Terryw | Structuring Lawyers Pty Ltd / Loan Structuring Pty Ltd
http://www.Structuring.com.au
Email MeLawyer, Mortgage Broker and Tax Advisor (Sydney based but advising Aust wide) http://www.Structuring.com.au
I would be a fan of:
E – Buying multiple positive cash flow properties. 1-3 or whatever you can afford.
Then an rents and values increase you would be able to borrow against your equity but still remain cash flow neutral and then invest in more positive cash flow property. They are hard to find, but the cash flow you got from them could service your current loan.
Ryan McLean
CashFlow Investorps. You may find this blog post useful Top 10 Places To Find Positive Geared Property For Sale.
Ryan McLean | On Property
http://onproperty.com.au
Email MeHi Dilmah,
Congratulations on doing some research and trying to educate yourself before receiving your inheritance money. Something you didn’t mention in your post is what you current living conditions are and if you have any existing debt on your house where you live (referred on here as PPOR – principal property of residence).
A priority could be for you to pay down any non-deductible personal debt, such as car loan, home loan, personal loans or credit card. The $230k on your IP would be tax deductible and can be offset against any rental income. While its a great idea to pay back debt, depending on the stage in life where you’re at you may be better off to leverage this money to purchase additional properties.
Pay close attention to Terry’s advice, he’s a regular giver of excellent advice on here and his advice should be considered. You don’t want to receive this generous inheritance and then lose a stack of it to the taxman or down the road in legal issues.
If your own home is fully paid off, then if I was in your situation I would use the money to reduce but not eliminate the debt on the IP (say a 50% LVR rather than 80%, or even lower) and use remaining to purchase additional property at a low LVR, thus making them cashflow positive. But I’m no expert!
Go and speak with a financial planner and solicitor or accountant knowledgable in property.
Good luck!
Emmai think the website you are talking about is http://www.refindhouseprices.com/ it tells you how long a property has been advertised for and if the price has been discounted/reduced.
thanks for your assistance and opinions. the discretionary trust is a tad awkward to understand. if some one can explain it im real simple terms i would greatly appreciate it. otherwise who can i go to who can explain what it is and the benefits both security and tax wise.
A trust is where one person (trustee) holds property for another person or people (beneficairies).
With a discretionary trust the trustee controls the property and the income. He/she/it has discretion on who to give the income/assets of the trust too. So no one beneficiary has a claim on the assets of a trust.
If a beneficiary where to go bankrupt their interest in the trust is safe from creditors, generally.

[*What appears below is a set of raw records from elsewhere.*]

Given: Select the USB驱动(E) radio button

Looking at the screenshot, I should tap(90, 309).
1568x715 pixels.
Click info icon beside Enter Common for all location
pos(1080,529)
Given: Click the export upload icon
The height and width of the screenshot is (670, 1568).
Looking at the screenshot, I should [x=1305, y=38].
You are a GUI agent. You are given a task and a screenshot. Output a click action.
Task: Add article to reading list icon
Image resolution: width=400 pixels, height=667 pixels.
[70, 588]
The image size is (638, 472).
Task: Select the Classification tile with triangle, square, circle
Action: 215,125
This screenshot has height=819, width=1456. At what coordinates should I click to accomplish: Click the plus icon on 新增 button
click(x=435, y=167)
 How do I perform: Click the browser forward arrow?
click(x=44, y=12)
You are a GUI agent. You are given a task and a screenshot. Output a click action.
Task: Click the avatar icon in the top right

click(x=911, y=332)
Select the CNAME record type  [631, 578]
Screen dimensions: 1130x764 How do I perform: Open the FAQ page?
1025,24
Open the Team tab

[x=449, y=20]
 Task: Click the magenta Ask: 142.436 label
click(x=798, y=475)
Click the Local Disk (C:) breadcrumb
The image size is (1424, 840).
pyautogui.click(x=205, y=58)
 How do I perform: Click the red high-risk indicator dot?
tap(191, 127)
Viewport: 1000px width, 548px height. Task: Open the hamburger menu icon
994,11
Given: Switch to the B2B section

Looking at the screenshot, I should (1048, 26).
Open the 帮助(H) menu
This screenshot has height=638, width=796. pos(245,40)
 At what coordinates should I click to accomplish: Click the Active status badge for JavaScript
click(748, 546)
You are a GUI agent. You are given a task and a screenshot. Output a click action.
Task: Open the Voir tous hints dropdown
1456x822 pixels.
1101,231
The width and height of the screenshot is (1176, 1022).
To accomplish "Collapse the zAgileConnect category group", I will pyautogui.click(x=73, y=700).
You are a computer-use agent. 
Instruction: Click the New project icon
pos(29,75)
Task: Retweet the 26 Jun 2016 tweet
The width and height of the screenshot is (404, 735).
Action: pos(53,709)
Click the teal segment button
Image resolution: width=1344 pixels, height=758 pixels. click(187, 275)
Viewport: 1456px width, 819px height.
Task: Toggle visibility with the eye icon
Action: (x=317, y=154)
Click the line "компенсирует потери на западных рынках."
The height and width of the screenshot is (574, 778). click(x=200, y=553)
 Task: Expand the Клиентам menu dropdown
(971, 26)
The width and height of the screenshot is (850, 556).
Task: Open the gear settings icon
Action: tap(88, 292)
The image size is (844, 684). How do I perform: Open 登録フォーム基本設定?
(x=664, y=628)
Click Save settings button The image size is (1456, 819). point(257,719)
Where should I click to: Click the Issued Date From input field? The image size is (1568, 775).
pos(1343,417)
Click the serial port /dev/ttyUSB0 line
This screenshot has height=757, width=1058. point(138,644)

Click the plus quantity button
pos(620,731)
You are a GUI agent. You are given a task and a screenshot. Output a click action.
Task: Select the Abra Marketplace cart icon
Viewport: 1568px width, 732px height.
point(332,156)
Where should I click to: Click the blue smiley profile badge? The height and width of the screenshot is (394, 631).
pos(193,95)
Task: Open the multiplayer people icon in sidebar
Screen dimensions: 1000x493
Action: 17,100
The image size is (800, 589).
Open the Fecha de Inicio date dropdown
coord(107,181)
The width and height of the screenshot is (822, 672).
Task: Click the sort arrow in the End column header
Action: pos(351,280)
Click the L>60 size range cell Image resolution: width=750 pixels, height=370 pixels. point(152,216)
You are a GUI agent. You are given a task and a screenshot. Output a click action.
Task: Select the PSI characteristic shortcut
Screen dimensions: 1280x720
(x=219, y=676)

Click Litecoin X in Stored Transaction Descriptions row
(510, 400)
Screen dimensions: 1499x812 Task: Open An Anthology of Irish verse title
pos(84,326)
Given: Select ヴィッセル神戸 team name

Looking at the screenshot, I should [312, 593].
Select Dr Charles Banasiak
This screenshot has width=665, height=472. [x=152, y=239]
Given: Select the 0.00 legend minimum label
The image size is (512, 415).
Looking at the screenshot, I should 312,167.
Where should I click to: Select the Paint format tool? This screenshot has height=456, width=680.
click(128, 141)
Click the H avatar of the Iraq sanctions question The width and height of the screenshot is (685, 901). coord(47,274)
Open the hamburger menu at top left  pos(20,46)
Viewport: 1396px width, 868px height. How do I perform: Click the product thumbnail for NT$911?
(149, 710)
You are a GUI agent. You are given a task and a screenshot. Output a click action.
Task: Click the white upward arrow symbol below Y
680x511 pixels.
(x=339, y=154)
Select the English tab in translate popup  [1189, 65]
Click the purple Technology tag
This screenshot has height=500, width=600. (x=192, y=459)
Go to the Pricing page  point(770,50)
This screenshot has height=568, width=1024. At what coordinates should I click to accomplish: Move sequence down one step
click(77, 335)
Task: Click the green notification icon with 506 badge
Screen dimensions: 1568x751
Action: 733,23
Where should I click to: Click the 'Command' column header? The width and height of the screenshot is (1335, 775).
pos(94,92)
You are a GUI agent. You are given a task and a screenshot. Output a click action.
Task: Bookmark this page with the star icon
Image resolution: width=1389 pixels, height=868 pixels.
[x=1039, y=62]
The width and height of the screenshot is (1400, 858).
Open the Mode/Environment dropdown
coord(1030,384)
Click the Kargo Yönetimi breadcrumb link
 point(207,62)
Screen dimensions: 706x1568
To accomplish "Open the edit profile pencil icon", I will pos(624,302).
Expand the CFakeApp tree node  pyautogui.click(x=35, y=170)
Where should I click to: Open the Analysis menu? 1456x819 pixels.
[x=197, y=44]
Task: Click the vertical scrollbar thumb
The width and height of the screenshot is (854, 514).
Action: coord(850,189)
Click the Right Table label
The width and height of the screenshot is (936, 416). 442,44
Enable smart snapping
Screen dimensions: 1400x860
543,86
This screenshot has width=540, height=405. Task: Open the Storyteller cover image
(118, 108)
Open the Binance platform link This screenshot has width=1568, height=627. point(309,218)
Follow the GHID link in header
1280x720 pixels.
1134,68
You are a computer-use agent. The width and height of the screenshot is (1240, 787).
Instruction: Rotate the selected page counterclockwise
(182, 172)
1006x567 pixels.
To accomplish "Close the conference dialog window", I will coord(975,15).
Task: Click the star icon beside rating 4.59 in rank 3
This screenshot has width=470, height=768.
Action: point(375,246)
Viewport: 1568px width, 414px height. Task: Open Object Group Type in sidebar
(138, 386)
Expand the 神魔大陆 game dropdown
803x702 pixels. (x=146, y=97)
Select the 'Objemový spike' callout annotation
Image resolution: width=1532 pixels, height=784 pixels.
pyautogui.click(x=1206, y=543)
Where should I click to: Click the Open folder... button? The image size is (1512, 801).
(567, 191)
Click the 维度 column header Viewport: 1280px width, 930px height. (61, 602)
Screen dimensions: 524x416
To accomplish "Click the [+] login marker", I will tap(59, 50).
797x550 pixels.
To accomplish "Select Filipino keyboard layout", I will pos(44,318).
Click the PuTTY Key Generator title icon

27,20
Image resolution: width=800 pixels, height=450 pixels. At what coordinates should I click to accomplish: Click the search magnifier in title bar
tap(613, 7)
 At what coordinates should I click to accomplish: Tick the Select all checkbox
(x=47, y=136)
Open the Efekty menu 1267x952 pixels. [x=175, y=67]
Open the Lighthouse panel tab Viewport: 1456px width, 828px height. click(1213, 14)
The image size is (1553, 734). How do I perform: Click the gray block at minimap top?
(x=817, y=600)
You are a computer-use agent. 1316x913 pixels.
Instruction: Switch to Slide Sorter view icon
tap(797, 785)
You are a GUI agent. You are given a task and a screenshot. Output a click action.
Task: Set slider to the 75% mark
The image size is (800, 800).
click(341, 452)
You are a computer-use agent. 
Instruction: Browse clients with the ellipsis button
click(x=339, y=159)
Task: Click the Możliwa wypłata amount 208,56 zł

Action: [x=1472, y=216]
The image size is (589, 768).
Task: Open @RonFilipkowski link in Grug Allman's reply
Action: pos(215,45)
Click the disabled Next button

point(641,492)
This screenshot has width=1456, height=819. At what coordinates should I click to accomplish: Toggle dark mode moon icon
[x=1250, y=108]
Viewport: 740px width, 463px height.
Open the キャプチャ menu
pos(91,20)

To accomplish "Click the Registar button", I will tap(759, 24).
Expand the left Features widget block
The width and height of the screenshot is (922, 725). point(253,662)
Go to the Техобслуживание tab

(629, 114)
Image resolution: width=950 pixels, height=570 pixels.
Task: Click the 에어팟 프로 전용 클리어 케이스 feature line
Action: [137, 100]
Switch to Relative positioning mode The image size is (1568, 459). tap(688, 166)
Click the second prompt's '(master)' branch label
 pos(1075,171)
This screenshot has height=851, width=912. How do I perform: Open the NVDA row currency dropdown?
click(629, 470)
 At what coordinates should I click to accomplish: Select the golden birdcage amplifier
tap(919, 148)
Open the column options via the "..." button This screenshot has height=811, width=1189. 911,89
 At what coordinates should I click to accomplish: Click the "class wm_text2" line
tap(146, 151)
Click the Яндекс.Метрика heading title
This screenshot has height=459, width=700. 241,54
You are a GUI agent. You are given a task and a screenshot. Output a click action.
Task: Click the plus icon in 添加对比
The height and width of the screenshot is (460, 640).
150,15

If the trustee where to go bankrupt then the trust property does not form part of their estate and generally would not be available to creditors.
Terryw | Structuring Lawyers Pty Ltd / Loan Structuring Pty Ltd
http://www.Structuring.com.au
Email MeLawyer, Mortgage Broker and Tax Advisor (Sydney based but advising Aust wide) http://www.Structuring.com.au
Hi Dilmah,
This is a windfall which, if used wisely, can kick start the rest of your life. Its about 6 months or so before the inheritance is due so I would advise you spend time working out what you want to do.
Key question is – what do you want to achieve? Once the destination is known the pathway becomes more evident.
In determining the destination you will need to consider a whole range of matters including (and not limited to); your age, family situation and plans, home ownership plans, travel plans, career options and so on. All of these answers may have some bearing on what you should do.
Option A (above) – no gain. You are using the inheritance to pay off deductible debt and then using the equity gained as security for new borrowings.